IMO there is nothing wrong with the fit of the parts (slip fit is slip fit) or the design. Clamping the inner race is a common design in all chaincases (except the '12 PC and I don't want to go there again lol).
IMO it is the disc brake and it's use causing the loss of torque on the inner race. the disc material is soft (cause it has to be), it rides on splines that have clearance so apply the brakes hard and it will try to work loose eventually (I don't use it in reverse anymore lol). And,, Poo tapered the clamping edges of the disc too much (mine was only 60 thou).
IMO that is why some shafts have spun. The disc wore 'til loose from use lol, and then the shaft spins in the bearing. As long as you retorque a couple of times it may all be good.

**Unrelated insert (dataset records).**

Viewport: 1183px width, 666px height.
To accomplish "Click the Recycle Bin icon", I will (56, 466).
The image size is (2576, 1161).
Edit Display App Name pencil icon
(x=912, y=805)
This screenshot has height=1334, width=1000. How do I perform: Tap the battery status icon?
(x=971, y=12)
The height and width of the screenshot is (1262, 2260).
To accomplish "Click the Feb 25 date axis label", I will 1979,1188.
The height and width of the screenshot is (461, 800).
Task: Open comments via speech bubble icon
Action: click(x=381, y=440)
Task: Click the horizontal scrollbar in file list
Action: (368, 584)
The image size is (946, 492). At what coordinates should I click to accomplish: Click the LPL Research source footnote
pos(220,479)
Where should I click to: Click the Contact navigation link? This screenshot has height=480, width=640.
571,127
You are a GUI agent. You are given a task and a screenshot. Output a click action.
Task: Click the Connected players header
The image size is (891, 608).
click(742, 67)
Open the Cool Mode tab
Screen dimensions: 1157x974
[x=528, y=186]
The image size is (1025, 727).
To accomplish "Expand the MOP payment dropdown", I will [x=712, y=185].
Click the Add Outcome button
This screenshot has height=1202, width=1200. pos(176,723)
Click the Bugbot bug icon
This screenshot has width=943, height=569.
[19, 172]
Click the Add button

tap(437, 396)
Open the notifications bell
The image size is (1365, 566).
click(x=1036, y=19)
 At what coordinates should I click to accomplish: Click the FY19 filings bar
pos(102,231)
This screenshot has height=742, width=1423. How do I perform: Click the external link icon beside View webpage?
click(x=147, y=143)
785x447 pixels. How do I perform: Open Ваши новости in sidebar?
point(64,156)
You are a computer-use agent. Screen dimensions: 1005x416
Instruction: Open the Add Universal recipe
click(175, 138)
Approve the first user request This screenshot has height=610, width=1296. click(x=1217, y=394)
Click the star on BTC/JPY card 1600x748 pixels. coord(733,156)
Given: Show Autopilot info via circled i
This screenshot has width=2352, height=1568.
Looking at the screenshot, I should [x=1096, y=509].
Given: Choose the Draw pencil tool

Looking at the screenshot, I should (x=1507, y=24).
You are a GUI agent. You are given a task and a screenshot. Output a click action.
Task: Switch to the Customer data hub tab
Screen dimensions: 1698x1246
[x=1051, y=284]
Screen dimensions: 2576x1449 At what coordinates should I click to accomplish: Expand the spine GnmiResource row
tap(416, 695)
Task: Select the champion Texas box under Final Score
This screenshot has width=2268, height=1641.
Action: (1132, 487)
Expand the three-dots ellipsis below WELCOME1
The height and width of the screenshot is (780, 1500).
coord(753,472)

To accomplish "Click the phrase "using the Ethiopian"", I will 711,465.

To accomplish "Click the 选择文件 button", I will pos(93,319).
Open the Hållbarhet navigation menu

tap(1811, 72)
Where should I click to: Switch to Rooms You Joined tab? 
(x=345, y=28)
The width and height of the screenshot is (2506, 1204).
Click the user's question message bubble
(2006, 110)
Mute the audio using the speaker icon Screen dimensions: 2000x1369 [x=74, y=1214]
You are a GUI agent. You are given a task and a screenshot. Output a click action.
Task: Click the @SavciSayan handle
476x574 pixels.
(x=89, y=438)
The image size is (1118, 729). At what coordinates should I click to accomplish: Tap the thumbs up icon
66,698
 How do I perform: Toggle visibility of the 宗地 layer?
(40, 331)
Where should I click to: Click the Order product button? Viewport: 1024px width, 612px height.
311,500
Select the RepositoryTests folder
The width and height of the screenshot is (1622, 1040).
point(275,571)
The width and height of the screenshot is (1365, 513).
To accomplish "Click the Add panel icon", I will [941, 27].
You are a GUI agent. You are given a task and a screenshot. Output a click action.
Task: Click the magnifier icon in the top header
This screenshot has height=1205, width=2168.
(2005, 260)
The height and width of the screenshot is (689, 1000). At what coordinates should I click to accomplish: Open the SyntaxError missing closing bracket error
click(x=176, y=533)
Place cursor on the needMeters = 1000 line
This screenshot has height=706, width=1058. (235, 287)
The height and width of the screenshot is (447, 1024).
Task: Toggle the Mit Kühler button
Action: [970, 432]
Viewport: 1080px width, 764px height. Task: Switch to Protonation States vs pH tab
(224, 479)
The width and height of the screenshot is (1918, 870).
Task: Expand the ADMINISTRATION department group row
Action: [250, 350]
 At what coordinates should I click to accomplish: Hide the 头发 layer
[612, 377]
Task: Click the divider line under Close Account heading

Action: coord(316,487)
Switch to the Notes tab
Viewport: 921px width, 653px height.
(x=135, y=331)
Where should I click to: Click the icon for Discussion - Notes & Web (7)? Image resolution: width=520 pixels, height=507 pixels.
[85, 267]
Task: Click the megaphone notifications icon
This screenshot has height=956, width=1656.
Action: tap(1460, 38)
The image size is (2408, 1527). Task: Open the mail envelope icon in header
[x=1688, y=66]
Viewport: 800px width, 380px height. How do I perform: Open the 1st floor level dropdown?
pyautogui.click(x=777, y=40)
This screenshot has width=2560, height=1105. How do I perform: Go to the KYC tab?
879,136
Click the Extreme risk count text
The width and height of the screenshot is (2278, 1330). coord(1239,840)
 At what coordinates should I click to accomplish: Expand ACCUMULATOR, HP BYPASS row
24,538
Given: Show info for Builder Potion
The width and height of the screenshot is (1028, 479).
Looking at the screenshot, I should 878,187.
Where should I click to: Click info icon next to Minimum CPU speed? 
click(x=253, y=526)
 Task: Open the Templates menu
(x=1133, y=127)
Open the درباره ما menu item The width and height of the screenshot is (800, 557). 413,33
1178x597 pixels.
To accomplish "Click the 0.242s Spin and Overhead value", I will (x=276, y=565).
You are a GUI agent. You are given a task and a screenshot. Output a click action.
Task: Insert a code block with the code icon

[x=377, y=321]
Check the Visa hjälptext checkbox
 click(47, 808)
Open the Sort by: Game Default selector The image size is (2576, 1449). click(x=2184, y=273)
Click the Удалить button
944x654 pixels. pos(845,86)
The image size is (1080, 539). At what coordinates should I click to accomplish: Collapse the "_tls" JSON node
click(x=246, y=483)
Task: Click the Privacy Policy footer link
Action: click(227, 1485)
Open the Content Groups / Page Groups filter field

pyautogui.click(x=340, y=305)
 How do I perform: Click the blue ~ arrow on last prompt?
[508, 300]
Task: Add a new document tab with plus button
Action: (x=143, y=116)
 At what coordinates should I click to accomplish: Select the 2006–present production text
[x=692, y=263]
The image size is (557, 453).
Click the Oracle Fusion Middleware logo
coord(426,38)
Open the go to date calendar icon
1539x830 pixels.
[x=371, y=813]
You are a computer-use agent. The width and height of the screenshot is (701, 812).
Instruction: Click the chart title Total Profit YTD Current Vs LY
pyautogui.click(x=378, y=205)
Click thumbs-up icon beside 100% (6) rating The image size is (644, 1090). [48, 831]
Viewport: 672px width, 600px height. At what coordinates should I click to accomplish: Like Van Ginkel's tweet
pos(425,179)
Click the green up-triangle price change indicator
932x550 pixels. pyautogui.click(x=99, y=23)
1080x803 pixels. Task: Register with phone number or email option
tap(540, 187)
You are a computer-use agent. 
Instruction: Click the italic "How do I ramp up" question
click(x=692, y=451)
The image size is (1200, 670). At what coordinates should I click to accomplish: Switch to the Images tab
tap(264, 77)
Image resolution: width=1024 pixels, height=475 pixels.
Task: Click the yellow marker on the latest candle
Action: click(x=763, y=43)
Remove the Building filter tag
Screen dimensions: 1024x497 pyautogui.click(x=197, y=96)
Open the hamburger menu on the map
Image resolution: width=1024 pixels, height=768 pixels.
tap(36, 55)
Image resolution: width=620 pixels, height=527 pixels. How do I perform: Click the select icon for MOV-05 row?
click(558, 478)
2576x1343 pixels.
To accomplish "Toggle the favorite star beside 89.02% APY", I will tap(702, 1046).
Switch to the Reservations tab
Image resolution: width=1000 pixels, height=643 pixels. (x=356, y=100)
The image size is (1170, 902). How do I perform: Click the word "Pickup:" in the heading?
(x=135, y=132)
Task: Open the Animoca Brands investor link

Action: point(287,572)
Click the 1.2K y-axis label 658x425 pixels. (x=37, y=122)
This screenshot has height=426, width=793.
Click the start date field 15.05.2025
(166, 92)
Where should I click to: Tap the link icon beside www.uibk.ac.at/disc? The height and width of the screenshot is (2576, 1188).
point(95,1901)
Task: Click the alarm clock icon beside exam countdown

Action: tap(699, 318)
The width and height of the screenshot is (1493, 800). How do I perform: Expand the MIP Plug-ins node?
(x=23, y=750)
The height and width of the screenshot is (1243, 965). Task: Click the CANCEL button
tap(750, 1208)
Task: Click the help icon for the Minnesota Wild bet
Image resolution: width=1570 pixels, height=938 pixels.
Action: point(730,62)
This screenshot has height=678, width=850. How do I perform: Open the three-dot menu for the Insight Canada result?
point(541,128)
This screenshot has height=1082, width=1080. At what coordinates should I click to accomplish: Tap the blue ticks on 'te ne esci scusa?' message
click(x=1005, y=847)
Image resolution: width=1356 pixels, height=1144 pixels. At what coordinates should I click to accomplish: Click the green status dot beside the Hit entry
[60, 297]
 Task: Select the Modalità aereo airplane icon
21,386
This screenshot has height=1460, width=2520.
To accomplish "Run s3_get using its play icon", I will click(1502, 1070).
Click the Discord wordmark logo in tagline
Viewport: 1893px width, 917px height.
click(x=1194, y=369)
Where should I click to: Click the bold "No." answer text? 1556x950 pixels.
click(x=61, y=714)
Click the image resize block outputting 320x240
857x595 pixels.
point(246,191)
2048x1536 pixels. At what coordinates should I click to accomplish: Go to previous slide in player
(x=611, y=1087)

This is the heat thread. After a bunch of rides now with my repair and jackshaft shimming, I,ve cured my top pulley heat issue IMO. I believe my heat was generated from side load on the jackshaft bearing there because of alignment problems in MY chassis (that doesn't mean all will be the same).
For about 800 miles my top pulley was always the hottest thing in that area and as best as my fingers could tell it came from the shaft to the pulley. It would take sometimes as many as 4 or 5 handfulls of snow to cool because it was sizzling hot. Even with only tree riding.
Now, in order of warm to hot; it is belt, bottom pulley, top pulley, outside of disc towards the can. There is probably only 10ish degrees of difference between the top and bottom pulleys now.
I've found the faster you go the greater the heat (I think it is all from the can) in that area but none of the belt drive ever gets to sizzling hot anymore.
I don't think I will do another project in this area this year ('cause it's working as I expected from the beginning now lol) but if I did it would be to exit the can heat.
Deflecting the heat for a short distance is no biggy but getting it out of that area is the real trick. I,ve drilled plenty of useless holes in the past lol.